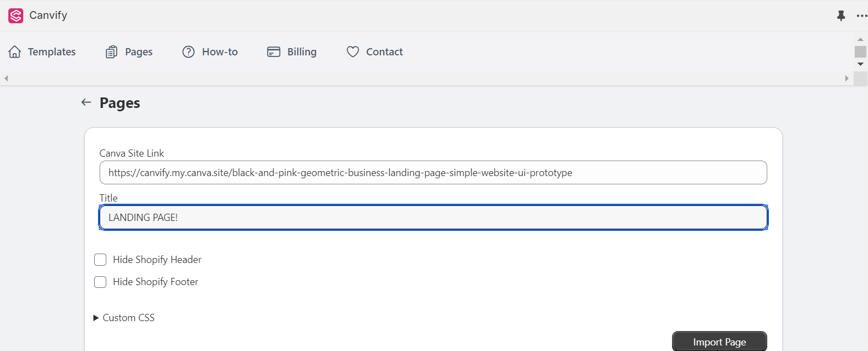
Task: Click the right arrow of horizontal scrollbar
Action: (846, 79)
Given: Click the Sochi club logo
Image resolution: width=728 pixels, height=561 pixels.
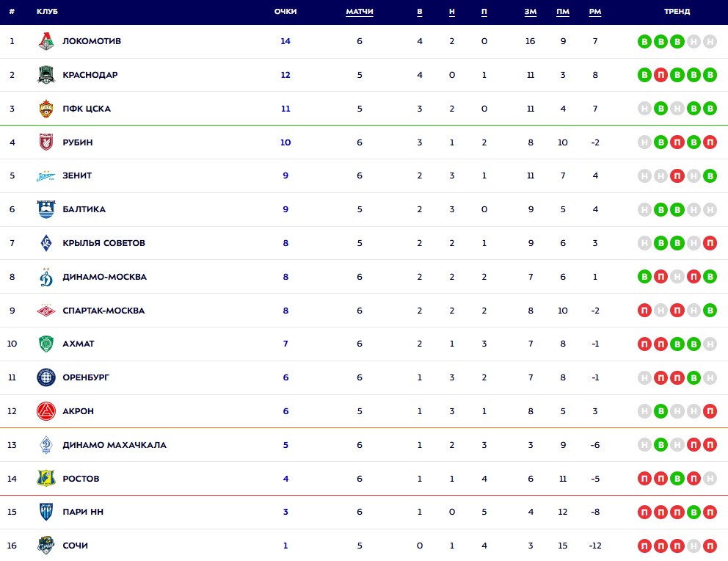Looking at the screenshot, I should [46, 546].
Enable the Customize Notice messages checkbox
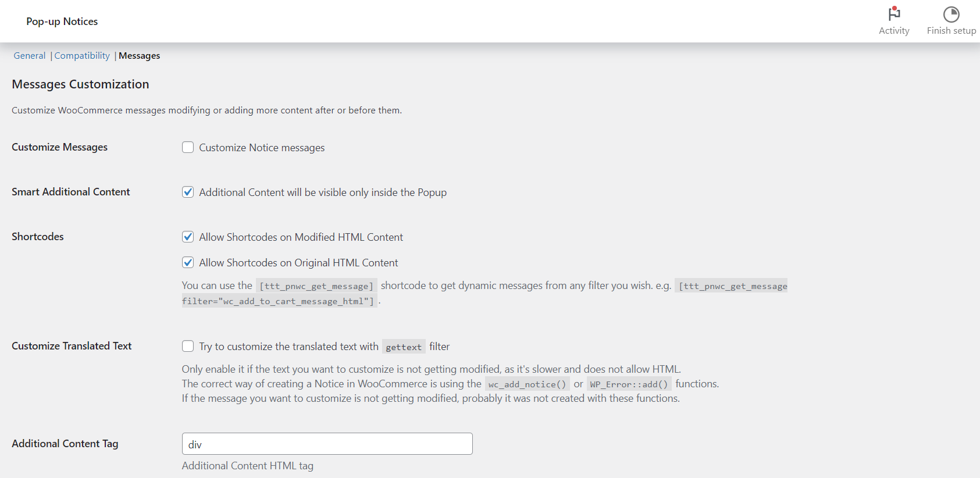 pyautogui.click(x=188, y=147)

---

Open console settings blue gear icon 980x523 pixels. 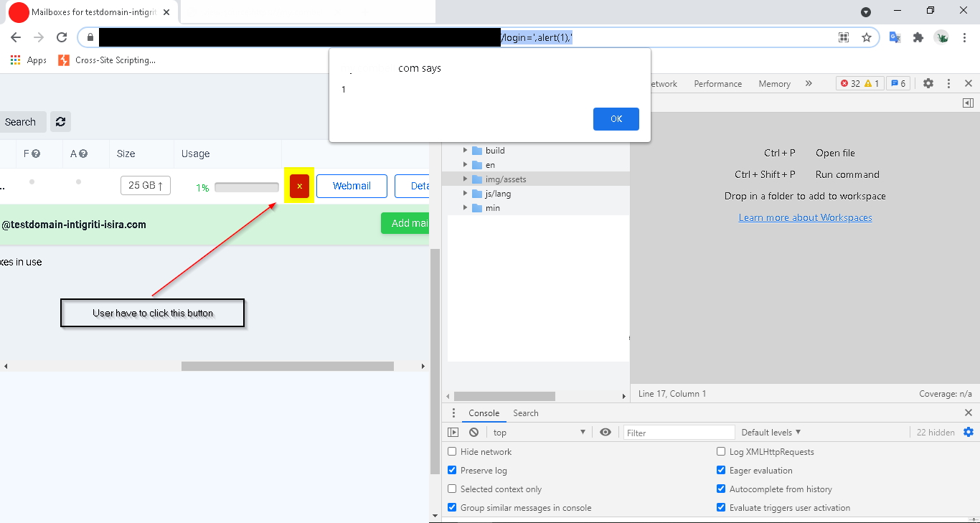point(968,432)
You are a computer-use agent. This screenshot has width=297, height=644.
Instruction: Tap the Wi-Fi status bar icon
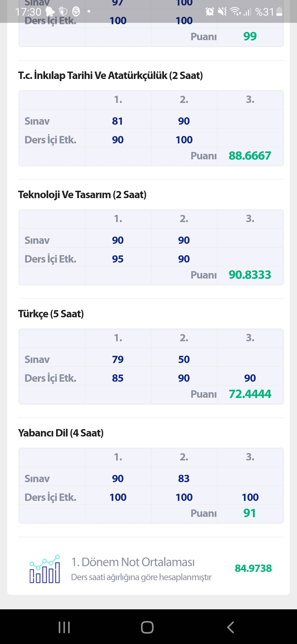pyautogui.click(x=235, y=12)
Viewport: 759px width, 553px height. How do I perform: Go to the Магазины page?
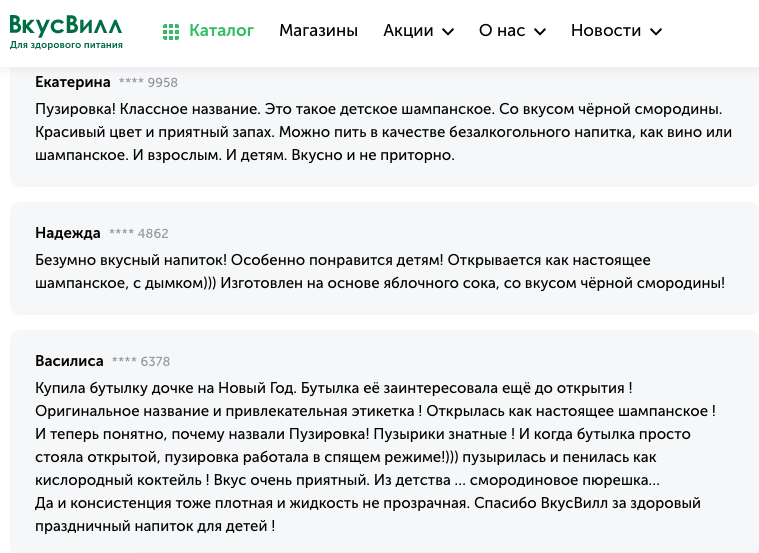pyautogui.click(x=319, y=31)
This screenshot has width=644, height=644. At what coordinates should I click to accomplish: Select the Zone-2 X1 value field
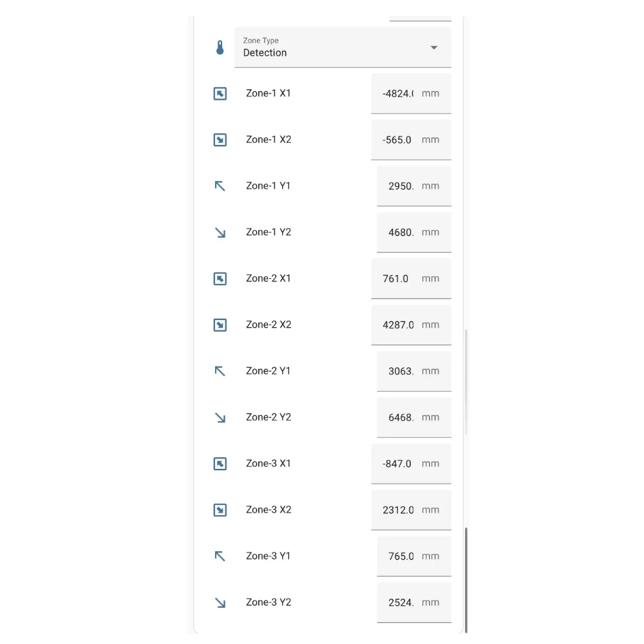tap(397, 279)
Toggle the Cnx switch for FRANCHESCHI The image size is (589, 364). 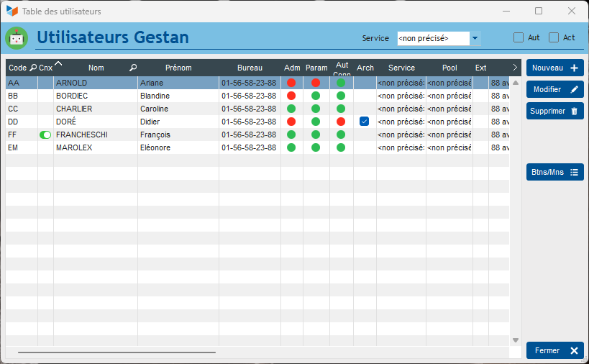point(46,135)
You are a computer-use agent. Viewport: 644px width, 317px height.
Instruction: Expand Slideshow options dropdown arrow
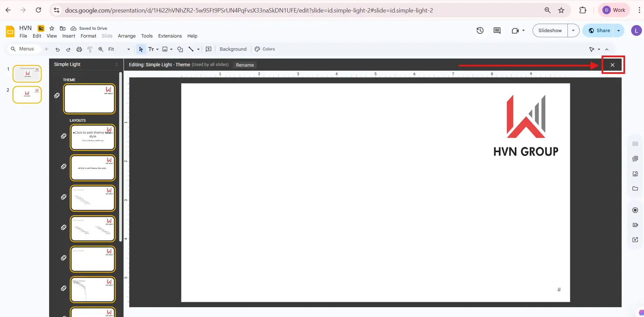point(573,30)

* * *

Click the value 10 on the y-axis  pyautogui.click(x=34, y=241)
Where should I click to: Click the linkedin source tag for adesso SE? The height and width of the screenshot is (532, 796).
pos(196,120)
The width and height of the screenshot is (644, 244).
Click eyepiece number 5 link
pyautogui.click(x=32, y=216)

▶ _WORK INSTRUCTION_: Please work out how many lines in the listing above contain the string "agent", and answer with that number only.

▶ _RESPONSE FOR THIS EXERCISE_: 2